Bernal foi preso em 24 de março e, um dia depois, em 25 de março, teve sua prisão em flagrante convertida em prisão preventiva. Com isso, se tornou réu pela morte do fiscal tributário Roberto Mazzini. Bernal é cardíaco e, há cerca de um mês, o ex-prefeito tem sofrido complicações cardíacas.

Com isso, a defesa de Bernal solicitou diversas vezes prisão domiciliar alegando risco de morte súbita, mas, o juíz Aluízio Pereira dos Santos, da 1 Vara do Tribunal do Júri, negou o pedido na sexta-feira (10).
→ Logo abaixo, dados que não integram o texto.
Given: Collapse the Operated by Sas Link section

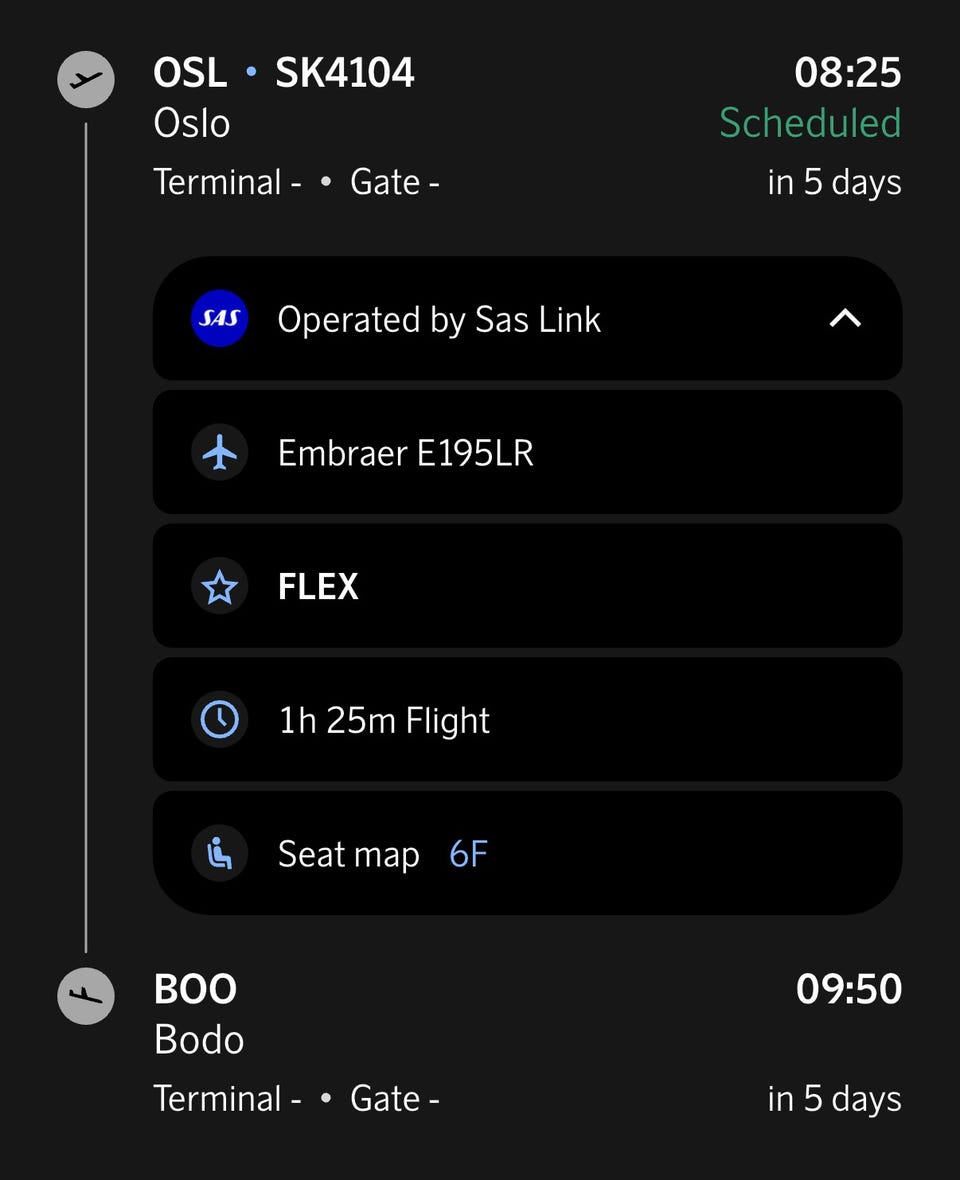Looking at the screenshot, I should click(x=845, y=319).
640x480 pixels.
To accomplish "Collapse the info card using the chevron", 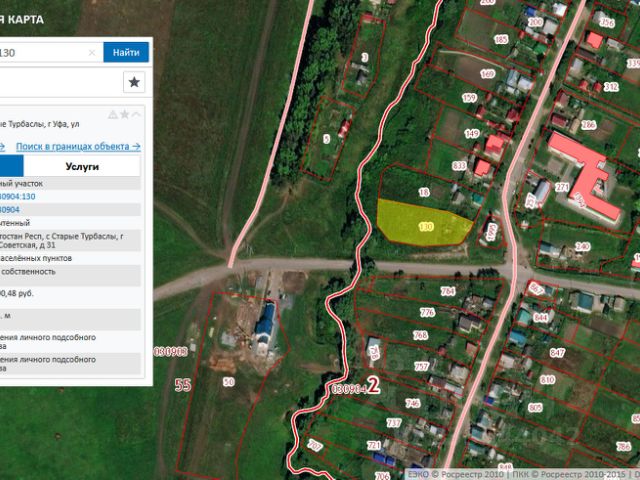I will pyautogui.click(x=138, y=115).
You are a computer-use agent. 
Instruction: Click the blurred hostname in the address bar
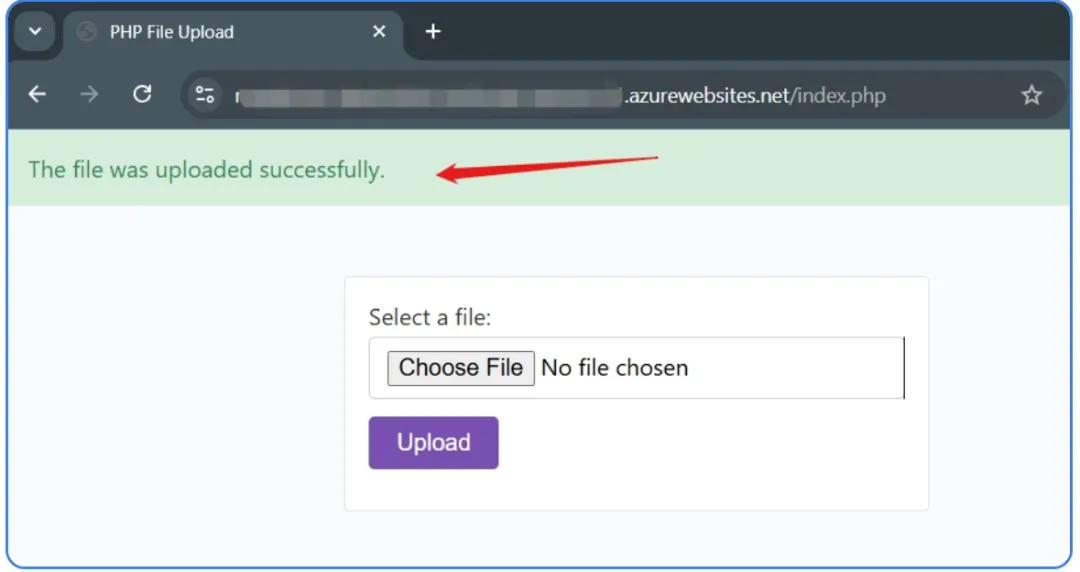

No pedido, a defesa esclareceu que Bernal tinha várias comorbidades, como hipertensão arterial sistêmica, diabetes mellitus e três infartos agudos do miocárdio prévios.

O pedido ainda sustentava que Bernal foi submetido à intervenção com implante de quatro stents coronarianos, sendo novamente submetido a um cateterismo cardíaco no dia 1º de julho, quando foi diagnosticado uma doença coronariana multiarterial severa.

A defesa anexou laudos, onde o médico cardiologista atestava a necessidade de repouso relativo e acompanhamento médico por, no mínimo, 30 dias. Além disso, acrescentou que o Presídio Militar Estadual não tem estrutura médica para o monitoramento que o caso de Bernal exigia.

LUTO OFICIAL

Prefeitura Municipal de Campo Grande (PMCG) decretou luto oficial de três dias em virtude do falecimento do ex-prefeito da Capital, Alcides Jesus Peralta Bernal.

Com isso, a bandeira do município deve ser hasteada a meio mastro, que representa o símbolo de luto.

O decreto foi publicado na tarde desta segunda-feira (13) no Diário Oficial de Campo Grande (Diogrande).